The AASG-USGS workshop participants acknowledged the need to recognize providing and using interoperable, web-enabled information resources as part of their mission and the GIN value should be sufficiently compelling to support network maintenance and development just as they currently do for web sites. Once the framework GIN is built and test beds demonstrated successfully, we expect that other data providers and users will find compelling needs for use of the network for a wide variety of specific tasks, that will help fund full implementation and expansion of the GIN. We also expect each network participant will include costs for expanding their contributions to GIN in their base operating costs and grant proposals in the same way costs for web site activities are funded.

Education and training

We plan a ″Circuit Rider″ approach wherein GIN staff are dedicated to providing potential network participants with technical training or actually carrying out the technical work themselves by ″riding the circuit″ among them for short durations. The Circuit Riders services will be free, but will need to be prioritized by the Steering Committee. Our goal is to give each geological survey and USGS program the ability to write GeoSciML protocol ″wrappers″ to translate their data sets, and to guide them on server configurations necessary for the data sets to be discoverable by GIN users. For surveys or programs without the technical expertise to handle these chores, the Circuit Rider would carry them out either on site or remotely as required. Various online services exist to facilitate a virtual environment for the Circuit Riders to work interactively in real time with network participants, including shared access to computers or servers while writing or tutoring on code development.

A Help Desk will provide no-cost remote assistance to providers and users. The goal is to provide service to not only the initial survey data providers but to other organizations that want to be early adopters of the GIN opportunities.

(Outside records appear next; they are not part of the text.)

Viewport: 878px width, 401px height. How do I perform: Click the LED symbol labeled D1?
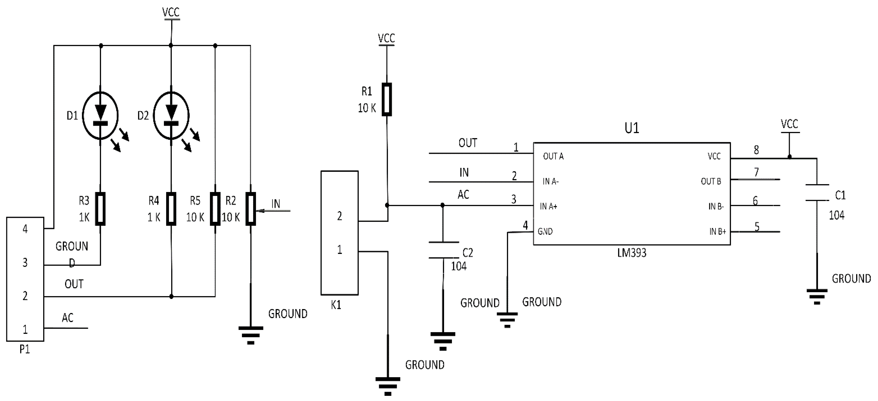click(x=101, y=116)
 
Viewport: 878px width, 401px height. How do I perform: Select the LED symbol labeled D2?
click(x=171, y=116)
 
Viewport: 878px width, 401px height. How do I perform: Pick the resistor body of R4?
click(x=171, y=209)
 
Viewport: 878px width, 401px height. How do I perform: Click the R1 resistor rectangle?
click(x=387, y=99)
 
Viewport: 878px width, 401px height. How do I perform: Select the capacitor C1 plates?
click(x=817, y=192)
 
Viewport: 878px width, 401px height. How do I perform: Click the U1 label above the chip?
click(x=632, y=128)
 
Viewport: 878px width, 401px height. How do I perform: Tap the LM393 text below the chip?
click(x=632, y=253)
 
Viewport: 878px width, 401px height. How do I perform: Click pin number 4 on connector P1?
click(x=25, y=229)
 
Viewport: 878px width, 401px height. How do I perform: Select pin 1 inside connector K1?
click(x=340, y=250)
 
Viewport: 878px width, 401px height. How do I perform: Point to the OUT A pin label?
click(x=553, y=156)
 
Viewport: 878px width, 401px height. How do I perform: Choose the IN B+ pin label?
click(x=717, y=232)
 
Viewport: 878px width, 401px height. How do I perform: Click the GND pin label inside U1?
click(x=545, y=231)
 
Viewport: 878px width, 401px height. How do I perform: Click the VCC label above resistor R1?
click(x=387, y=38)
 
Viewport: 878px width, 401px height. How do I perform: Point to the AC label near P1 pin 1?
click(x=67, y=318)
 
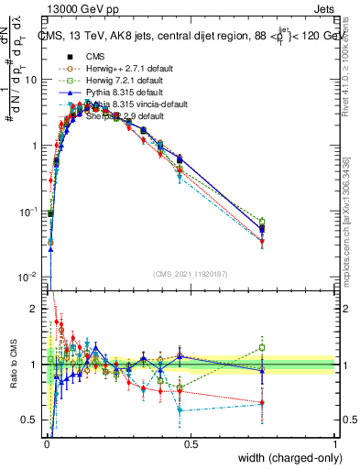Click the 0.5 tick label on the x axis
[191, 444]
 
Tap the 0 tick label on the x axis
[46, 444]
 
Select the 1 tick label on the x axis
[334, 444]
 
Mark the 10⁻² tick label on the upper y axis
[27, 277]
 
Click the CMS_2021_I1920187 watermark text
[191, 274]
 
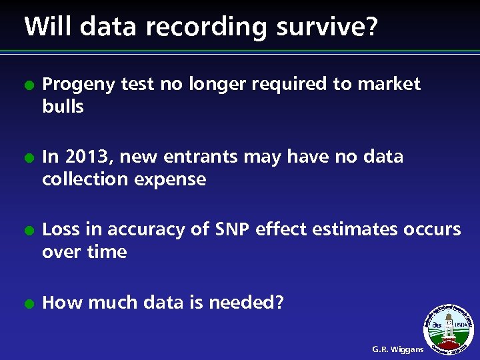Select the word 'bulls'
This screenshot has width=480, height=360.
tap(63, 107)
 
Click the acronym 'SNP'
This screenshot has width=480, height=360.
tap(233, 229)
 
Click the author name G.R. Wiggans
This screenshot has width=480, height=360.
tap(397, 349)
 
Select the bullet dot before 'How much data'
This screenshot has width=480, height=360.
tap(27, 304)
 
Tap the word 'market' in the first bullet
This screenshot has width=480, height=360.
tap(389, 84)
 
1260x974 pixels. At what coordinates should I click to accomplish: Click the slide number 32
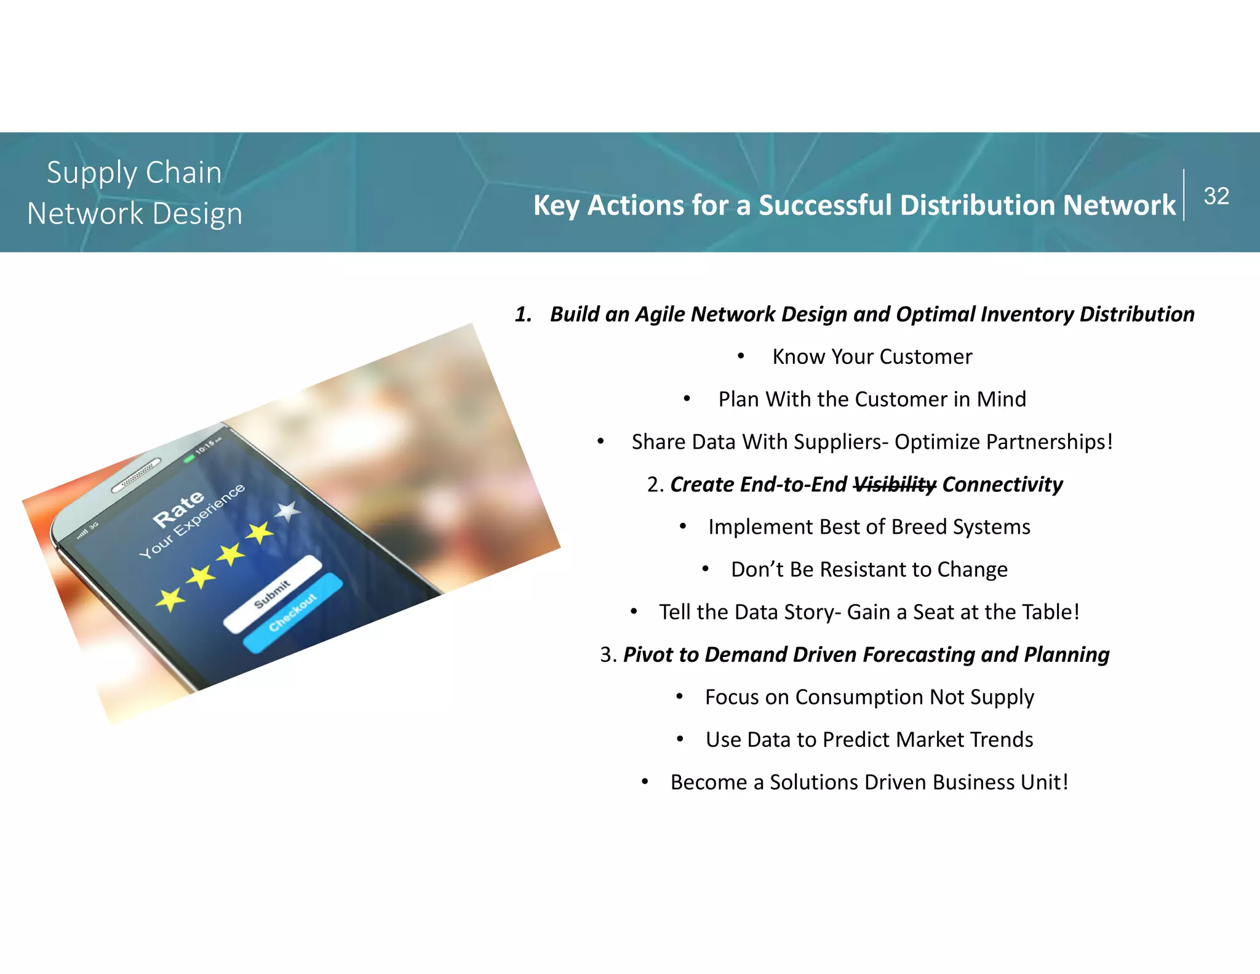pyautogui.click(x=1216, y=196)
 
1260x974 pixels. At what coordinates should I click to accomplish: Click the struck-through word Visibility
pyautogui.click(x=895, y=485)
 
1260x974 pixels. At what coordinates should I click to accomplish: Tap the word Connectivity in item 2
pyautogui.click(x=1002, y=485)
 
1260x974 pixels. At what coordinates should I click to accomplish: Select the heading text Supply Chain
pyautogui.click(x=134, y=172)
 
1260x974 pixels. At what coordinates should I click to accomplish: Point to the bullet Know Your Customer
pyautogui.click(x=872, y=356)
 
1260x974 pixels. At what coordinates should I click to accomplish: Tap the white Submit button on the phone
pyautogui.click(x=273, y=594)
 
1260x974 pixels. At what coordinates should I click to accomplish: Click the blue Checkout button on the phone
pyautogui.click(x=293, y=613)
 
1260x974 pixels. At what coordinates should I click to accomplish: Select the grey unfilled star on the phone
pyautogui.click(x=287, y=511)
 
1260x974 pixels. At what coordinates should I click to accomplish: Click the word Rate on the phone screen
pyautogui.click(x=178, y=509)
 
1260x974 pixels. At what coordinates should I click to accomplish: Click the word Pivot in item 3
pyautogui.click(x=648, y=654)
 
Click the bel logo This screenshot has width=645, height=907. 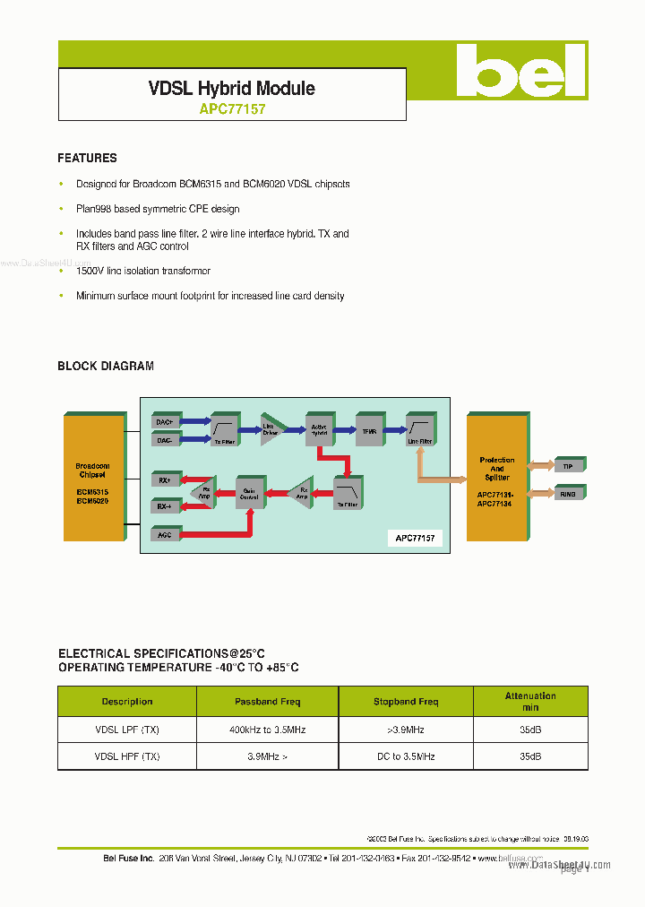(520, 71)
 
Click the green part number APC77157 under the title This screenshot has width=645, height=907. (231, 109)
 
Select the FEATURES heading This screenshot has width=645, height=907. (87, 158)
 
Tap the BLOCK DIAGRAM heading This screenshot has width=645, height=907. (106, 366)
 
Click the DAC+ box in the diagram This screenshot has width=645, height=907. (165, 421)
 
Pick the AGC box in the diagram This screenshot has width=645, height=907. (165, 534)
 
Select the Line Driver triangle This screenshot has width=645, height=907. (271, 428)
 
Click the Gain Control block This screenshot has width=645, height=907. (250, 492)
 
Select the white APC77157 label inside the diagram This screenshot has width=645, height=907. (416, 538)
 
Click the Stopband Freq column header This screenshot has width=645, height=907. (406, 702)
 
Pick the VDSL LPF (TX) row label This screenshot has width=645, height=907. (127, 730)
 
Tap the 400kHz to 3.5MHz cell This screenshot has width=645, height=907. (268, 730)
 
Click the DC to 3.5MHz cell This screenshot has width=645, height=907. (406, 756)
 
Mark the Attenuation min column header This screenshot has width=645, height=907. (530, 701)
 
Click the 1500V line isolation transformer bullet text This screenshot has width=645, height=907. (143, 271)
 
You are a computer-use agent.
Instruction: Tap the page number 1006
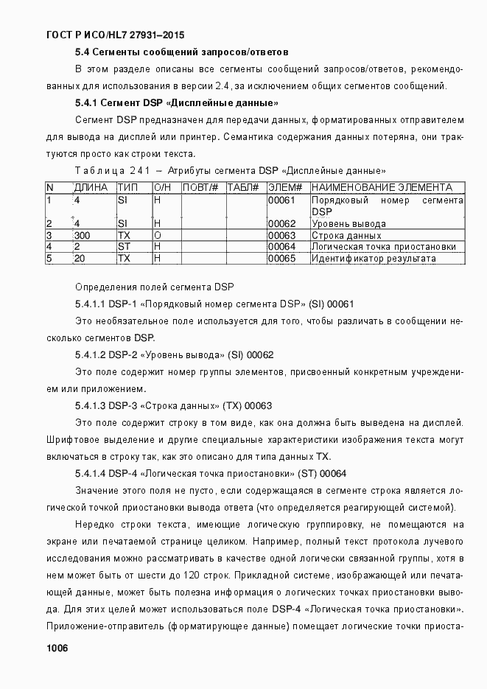(x=57, y=648)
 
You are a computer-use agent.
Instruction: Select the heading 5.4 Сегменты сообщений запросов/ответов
(x=181, y=52)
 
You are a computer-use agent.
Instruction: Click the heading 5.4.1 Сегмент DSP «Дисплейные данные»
(x=177, y=102)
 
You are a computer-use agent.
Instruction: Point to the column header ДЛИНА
(x=91, y=188)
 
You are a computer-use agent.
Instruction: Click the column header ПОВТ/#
(x=200, y=188)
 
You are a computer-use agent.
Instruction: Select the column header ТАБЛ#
(x=242, y=188)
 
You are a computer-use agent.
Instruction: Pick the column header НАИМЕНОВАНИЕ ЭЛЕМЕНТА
(x=382, y=188)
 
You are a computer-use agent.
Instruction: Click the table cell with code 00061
(x=281, y=200)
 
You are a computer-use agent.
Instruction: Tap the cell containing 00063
(x=281, y=235)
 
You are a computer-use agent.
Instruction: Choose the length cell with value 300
(x=82, y=235)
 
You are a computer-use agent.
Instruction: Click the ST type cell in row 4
(x=124, y=247)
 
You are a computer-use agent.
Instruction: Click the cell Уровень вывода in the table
(x=348, y=223)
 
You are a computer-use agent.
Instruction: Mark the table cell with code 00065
(x=281, y=259)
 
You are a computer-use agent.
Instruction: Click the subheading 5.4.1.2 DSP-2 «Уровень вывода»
(x=174, y=354)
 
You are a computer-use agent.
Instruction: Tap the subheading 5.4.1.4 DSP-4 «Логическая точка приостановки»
(x=211, y=473)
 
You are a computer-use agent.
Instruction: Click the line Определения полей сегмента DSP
(x=154, y=286)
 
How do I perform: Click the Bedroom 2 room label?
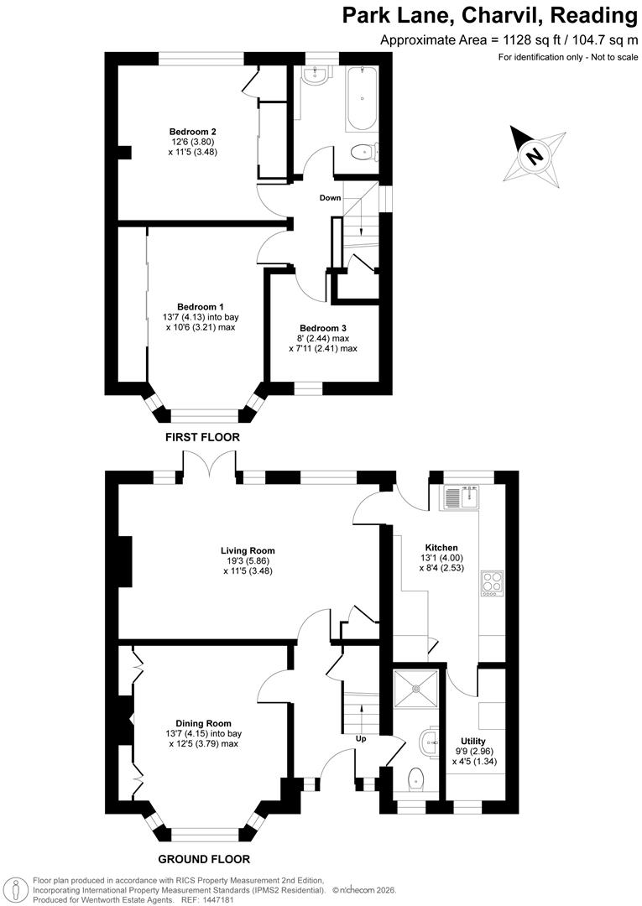click(x=193, y=132)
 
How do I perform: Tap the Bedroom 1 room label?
click(x=200, y=307)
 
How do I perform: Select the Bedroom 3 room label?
click(x=323, y=328)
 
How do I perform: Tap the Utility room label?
click(x=473, y=741)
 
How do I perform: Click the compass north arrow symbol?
click(x=533, y=155)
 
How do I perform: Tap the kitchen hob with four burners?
click(x=490, y=584)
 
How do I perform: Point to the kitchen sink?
click(x=460, y=497)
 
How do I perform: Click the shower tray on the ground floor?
click(x=417, y=690)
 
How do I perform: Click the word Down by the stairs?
click(x=330, y=198)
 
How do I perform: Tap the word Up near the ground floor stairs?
click(x=361, y=739)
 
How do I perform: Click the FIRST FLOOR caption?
click(x=202, y=437)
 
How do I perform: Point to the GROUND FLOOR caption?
click(x=204, y=858)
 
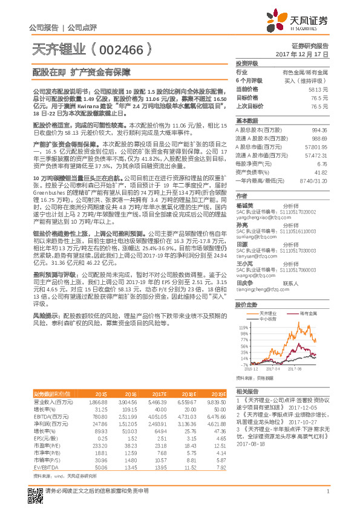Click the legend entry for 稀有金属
point(309,313)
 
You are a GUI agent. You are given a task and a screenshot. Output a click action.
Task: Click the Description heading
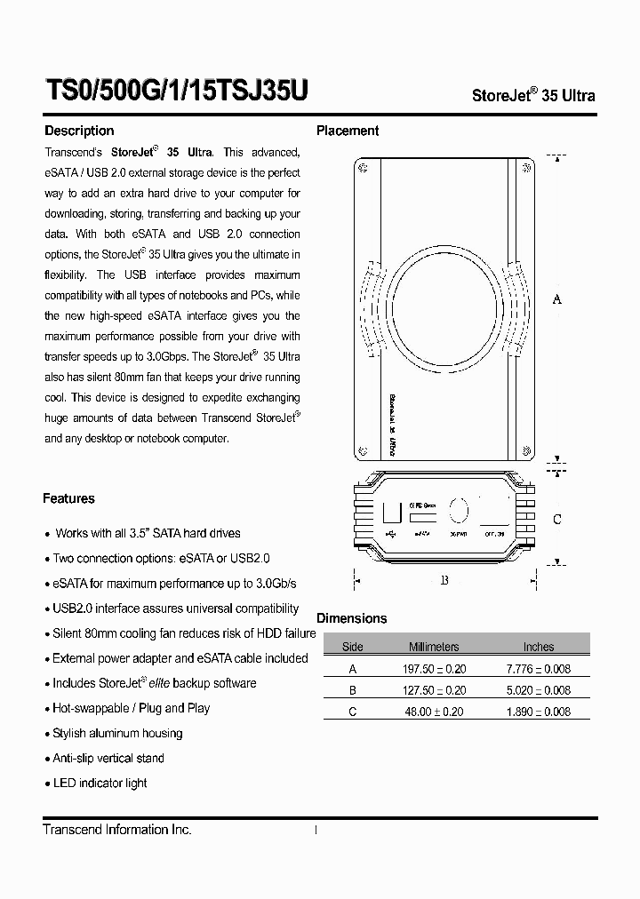pos(79,131)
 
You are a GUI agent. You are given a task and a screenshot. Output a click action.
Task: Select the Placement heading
pos(348,131)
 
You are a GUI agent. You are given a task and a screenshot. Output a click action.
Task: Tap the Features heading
pos(68,498)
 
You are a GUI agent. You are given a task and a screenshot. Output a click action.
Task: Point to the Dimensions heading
pos(352,618)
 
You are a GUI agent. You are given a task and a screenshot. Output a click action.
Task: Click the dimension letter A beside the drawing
pos(557,299)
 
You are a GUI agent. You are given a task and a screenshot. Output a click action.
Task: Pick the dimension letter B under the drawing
pos(444,581)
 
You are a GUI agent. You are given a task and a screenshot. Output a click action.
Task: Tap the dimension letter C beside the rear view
pos(557,520)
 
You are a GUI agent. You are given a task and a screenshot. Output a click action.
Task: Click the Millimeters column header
pos(434,647)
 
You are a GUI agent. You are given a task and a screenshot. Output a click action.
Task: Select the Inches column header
pos(539,647)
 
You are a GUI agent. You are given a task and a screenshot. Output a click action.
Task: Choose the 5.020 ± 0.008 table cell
pos(539,689)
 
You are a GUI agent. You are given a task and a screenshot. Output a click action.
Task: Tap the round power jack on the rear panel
pos(459,510)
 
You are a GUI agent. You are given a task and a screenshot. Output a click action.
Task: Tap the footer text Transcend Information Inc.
pos(117,829)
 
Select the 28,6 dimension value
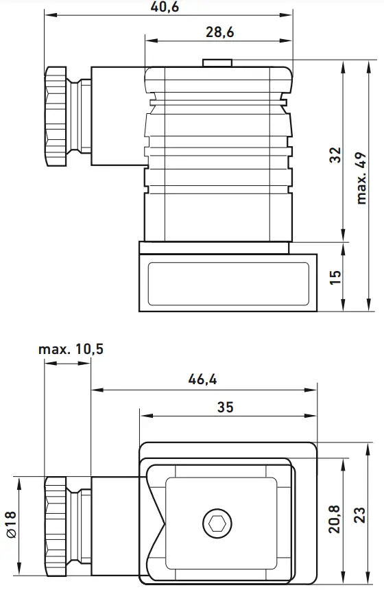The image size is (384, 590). coord(219,32)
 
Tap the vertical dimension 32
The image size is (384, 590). coord(335,155)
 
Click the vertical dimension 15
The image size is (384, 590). coord(335,277)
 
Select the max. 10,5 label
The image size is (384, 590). coord(71,349)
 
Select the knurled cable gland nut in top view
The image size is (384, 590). coord(58,116)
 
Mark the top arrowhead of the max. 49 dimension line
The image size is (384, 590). coord(369,64)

Mechanisms for change and adaptation in technologies

The challenge in creating a dynamic flexible community-based network is defining and maintaining sufficient standards to make the network effective and reliable while keeping it open to new developments. The GIN will be defined by collections of service definitions, interchange formats, and vocabularies that are established (to the degree possible) independent of any particular hardware, operating system, or lower-level network protocols. Adoption of new technology will only require implementation of network elements in a new environment, ideally with no change to any network service definitions or protocols. The architecture allows for the use of multiple conventions for different user groups.

Acknowledgements

This project is supported by the NSF, award 0723437 to the AASG, and by the USGS NGMDB, through support of S.M. Richard.